1. The answer is a clear no. The counterexample is given in Sec. 18.3 in Hall, B. C., "Quantum Theory for Mathematicians", Vol. 267 (Springer, 2013). Basically, first observe that the $\Psi_{n l m}$ all have negative energy. Thus, any function in $L^2(\mathbb{R}^3,\mathbb{C})$ that can be expanded as a series in terms of those functions must have negative energy too. Then consider, for instance, the function $$x \mapsto \exp{\left( - \frac{(x-x_0)^2}{2} + i k \cdot x \right) }$$ with $x_0, k \in \mathbb{R}^3$. It is in $L^2(\mathbb{R}^3,\mathbb{C})$ and even in $\mathcal{S}(\mathbb{R}^3,\mathbb{C})$. Roughly speaking, this represents a wave function centered at $x_0$ traveling in the direction of $k$ at time $0$, and the magnitude of $k$ is proportional to the respective (relative) velocity. Thus, if we choose $|k|$ large enough, we can make the respective expectation value of the energy positive. Thus the function cannot be written in the above manner. Again roughly speaking, the wave function will have non-zero positive energy parts and those will scatter. As Hall writes, the $\Psi_{n l m}$ only span (in the series sense) the negative energy subspace of $L^2(\mathbb{R}^3,\mathbb{C})$. That subspace is closed by definition, and thus a Hilbert space in its own right.

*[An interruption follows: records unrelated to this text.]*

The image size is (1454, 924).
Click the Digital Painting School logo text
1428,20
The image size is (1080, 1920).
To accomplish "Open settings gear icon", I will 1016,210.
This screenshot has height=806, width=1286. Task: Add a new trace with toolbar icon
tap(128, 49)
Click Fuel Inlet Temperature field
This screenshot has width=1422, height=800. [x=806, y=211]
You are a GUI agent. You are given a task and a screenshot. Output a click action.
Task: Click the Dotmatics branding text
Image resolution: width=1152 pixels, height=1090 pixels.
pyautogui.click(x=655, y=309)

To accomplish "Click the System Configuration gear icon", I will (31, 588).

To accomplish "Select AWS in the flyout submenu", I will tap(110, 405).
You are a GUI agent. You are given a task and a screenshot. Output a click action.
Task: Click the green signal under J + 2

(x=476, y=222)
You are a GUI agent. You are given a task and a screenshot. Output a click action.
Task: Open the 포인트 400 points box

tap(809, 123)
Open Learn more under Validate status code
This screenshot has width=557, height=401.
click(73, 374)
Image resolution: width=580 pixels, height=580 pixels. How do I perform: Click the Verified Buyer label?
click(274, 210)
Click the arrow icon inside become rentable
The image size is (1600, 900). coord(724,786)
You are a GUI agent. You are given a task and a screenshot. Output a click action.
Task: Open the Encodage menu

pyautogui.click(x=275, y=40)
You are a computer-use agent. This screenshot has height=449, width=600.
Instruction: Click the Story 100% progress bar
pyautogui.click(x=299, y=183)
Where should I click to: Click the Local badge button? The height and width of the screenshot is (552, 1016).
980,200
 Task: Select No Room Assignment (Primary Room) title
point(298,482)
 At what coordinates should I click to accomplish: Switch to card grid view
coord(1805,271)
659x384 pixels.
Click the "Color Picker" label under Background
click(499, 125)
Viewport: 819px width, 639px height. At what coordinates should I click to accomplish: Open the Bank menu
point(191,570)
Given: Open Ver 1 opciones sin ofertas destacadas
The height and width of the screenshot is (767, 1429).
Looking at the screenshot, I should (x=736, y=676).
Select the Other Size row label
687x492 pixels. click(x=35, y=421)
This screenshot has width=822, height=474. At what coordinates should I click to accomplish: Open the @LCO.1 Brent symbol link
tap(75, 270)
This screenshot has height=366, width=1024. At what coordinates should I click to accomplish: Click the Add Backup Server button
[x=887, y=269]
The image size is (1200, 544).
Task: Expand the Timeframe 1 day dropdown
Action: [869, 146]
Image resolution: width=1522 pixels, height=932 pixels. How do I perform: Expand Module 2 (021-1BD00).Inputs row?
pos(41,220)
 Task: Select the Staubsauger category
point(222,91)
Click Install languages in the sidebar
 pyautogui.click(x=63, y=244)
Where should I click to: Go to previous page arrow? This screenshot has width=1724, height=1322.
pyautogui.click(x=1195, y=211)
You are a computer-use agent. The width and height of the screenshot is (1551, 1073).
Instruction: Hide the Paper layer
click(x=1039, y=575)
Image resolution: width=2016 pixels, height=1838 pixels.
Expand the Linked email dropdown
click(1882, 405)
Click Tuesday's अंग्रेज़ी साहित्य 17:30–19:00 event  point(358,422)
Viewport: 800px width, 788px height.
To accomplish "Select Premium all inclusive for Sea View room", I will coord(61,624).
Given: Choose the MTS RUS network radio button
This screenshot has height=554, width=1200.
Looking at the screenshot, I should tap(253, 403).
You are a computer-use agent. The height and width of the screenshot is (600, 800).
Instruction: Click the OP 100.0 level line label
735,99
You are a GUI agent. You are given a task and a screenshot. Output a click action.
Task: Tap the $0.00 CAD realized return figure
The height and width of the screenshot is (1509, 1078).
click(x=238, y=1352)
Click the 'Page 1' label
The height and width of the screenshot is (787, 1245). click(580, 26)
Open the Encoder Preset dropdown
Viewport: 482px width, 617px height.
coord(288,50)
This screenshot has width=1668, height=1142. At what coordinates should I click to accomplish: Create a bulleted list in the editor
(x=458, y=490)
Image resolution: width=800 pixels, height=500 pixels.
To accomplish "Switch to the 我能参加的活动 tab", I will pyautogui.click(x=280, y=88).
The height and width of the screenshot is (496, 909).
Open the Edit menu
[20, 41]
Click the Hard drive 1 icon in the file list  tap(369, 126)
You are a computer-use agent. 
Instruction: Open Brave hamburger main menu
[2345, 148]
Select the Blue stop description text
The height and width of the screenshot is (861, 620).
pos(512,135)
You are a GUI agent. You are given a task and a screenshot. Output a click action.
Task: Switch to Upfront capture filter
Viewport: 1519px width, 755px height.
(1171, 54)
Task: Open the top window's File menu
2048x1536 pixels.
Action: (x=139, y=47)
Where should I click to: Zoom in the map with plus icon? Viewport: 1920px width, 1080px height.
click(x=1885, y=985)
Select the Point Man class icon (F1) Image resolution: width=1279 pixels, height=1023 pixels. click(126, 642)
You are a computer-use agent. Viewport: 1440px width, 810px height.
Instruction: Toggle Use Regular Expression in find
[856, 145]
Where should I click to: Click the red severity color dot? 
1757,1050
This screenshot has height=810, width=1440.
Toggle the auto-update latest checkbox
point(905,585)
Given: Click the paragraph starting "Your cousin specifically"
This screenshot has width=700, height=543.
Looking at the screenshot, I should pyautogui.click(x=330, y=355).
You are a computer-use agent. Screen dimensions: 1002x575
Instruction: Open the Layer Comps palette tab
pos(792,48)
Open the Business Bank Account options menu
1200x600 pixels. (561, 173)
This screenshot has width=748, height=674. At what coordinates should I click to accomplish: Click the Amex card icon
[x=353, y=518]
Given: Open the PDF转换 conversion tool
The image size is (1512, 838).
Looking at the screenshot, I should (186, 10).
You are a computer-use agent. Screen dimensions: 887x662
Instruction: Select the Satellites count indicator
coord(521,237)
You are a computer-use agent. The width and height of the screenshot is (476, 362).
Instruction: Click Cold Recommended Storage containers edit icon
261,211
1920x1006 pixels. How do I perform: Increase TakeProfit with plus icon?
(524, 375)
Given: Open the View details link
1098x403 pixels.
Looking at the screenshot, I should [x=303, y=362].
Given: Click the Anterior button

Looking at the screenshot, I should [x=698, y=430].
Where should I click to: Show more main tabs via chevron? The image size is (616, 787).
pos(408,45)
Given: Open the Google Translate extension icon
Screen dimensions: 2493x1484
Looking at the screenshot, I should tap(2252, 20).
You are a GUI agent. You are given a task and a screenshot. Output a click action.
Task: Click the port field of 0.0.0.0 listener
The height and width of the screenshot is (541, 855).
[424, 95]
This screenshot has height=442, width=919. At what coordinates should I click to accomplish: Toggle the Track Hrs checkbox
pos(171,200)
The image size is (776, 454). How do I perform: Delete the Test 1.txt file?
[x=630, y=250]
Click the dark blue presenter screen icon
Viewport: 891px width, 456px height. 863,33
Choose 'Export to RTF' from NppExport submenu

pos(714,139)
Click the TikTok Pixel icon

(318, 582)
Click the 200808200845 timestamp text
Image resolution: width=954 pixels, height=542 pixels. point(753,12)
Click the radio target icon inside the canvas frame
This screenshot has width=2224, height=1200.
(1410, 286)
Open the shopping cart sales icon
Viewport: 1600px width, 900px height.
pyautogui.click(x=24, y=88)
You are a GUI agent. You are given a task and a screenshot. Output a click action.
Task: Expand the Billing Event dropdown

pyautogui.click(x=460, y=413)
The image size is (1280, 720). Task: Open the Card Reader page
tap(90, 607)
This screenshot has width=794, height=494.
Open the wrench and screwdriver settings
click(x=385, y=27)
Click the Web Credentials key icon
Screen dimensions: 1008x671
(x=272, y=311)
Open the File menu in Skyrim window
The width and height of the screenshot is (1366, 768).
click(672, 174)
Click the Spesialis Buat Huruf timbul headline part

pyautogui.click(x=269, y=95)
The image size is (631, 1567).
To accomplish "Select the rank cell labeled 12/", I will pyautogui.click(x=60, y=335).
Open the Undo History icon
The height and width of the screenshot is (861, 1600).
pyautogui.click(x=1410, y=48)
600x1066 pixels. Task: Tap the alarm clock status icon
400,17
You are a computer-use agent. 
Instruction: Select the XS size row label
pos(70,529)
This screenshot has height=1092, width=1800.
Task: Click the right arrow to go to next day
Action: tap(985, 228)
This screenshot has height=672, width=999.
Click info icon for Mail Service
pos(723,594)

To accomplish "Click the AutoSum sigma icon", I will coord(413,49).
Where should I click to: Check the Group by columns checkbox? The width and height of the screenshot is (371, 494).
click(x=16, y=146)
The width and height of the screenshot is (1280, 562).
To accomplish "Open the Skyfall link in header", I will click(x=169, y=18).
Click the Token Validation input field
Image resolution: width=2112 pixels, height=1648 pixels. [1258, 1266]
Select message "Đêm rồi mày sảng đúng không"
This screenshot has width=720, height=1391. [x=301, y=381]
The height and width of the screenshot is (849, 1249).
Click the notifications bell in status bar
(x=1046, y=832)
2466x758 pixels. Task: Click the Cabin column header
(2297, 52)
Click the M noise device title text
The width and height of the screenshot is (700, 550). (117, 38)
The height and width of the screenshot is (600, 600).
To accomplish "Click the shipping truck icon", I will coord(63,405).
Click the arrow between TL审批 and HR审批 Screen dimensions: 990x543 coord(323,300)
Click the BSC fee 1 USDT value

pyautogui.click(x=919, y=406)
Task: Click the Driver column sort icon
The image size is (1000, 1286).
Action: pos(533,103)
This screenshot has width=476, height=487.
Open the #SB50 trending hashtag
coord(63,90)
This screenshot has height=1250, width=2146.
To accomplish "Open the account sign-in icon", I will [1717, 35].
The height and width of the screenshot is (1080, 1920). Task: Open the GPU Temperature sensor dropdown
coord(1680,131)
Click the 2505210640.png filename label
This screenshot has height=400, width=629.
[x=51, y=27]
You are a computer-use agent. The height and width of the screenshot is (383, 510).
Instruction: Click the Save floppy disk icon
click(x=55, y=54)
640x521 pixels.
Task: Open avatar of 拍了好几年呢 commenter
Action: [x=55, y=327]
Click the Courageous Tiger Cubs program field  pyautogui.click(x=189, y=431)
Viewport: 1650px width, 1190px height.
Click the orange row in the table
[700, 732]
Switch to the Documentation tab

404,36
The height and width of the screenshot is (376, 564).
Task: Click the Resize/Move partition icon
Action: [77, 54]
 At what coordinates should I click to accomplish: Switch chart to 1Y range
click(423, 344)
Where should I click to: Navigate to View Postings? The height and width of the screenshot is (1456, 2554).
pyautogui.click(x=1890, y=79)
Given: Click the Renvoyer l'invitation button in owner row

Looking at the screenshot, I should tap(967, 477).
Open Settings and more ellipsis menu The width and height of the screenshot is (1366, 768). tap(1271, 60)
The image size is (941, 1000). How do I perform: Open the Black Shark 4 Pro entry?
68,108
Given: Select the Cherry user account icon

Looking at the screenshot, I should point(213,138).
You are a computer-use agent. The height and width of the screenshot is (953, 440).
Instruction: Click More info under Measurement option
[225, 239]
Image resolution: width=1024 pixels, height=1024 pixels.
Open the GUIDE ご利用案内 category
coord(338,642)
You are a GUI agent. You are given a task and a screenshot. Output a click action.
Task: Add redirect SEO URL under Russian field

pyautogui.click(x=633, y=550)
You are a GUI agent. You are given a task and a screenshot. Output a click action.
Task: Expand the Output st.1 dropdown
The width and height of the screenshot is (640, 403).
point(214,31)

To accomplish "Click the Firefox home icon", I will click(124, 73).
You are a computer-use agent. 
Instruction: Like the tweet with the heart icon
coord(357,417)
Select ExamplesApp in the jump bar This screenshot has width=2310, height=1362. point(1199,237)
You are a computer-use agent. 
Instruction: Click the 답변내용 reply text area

2. Since the lack of square-integrability is actually due to the radial part only, we can still use the basis of spherical harmonics for the angular part. In Takhtajan's book mentioned above, the positive energy "eigenfunctions" of the radial part (up to a constant factor) are $f_{k l} (r) /r$ with energy $E(k) = \hbar^2 k^2/2 m$ and $k>0$. (The latter $m$ denotes the mass here, not the quantum number $m$; blame theoretical physicists for bad notation, not me.) The $f_{k l} (r)$ are not square integrable over $(0,\infty)$ with respect to $r^2 dr$. Asymptotically, their behavior is sinusoidal. Assuming the Gelfand triple above, and since generalized eigenfunctions should be viewed as (tempered) distributions, we $^*$should$^*$ (i.e. do not ask me for a proof) then have that any wave function $\Psi$ in the positive energy subspace of $L^2(\mathbb{R}^3,\mathbb{C})$ can be written as $$\Psi (r, \theta, \phi) = \sum_{l,m}\left( \int_{0}^\infty \operatorname{d}\negthinspace {k} \, \frac{f_{k,l}(r)}{r} \, \Phi_l(k) \right) Y_l^m(\theta, \phi) \, ,$$ where $\Phi_l \in \mathcal{S}(\mathbb{R}^3,\mathbb{C})$ for all $l$. The time evolution of $\Phi$ $^*$should$^*$ then be given by $$\Psi (t, r, \theta, \phi) = \sum_{l,m}\left( \int_{0}^\infty \operatorname{d}\negthinspace {k} \, \frac{f_{k,l}(r)}{r} \, \Phi_l(k) \, e^{- \mathfrak{i} E(k) t / \hbar}\right) Y_l^m(\theta, \phi) \, .$$ The dependence of $\Phi$ on $l$ $^*$should$^*$ come from there being an inverse relationship between any purely radial function $\tilde \Psi \in L^2(\mathbb{R}^3,\mathbb{C})$ and $\tilde{\Phi}_l \in \mathcal{S}(\mathbb{R}^3,\mathbb{C})$ whenever $$\tilde \Psi (r) = \int_{0}^\infty \operatorname{d}\negthinspace {k} \, \frac{f_{k,l}(r)}{r} \, \tilde{\Phi}_l(k) \, .$$ That is, $\tilde{\Phi}$ should depend on $l$ because $f$ does (and so should a more general $\Phi$ above).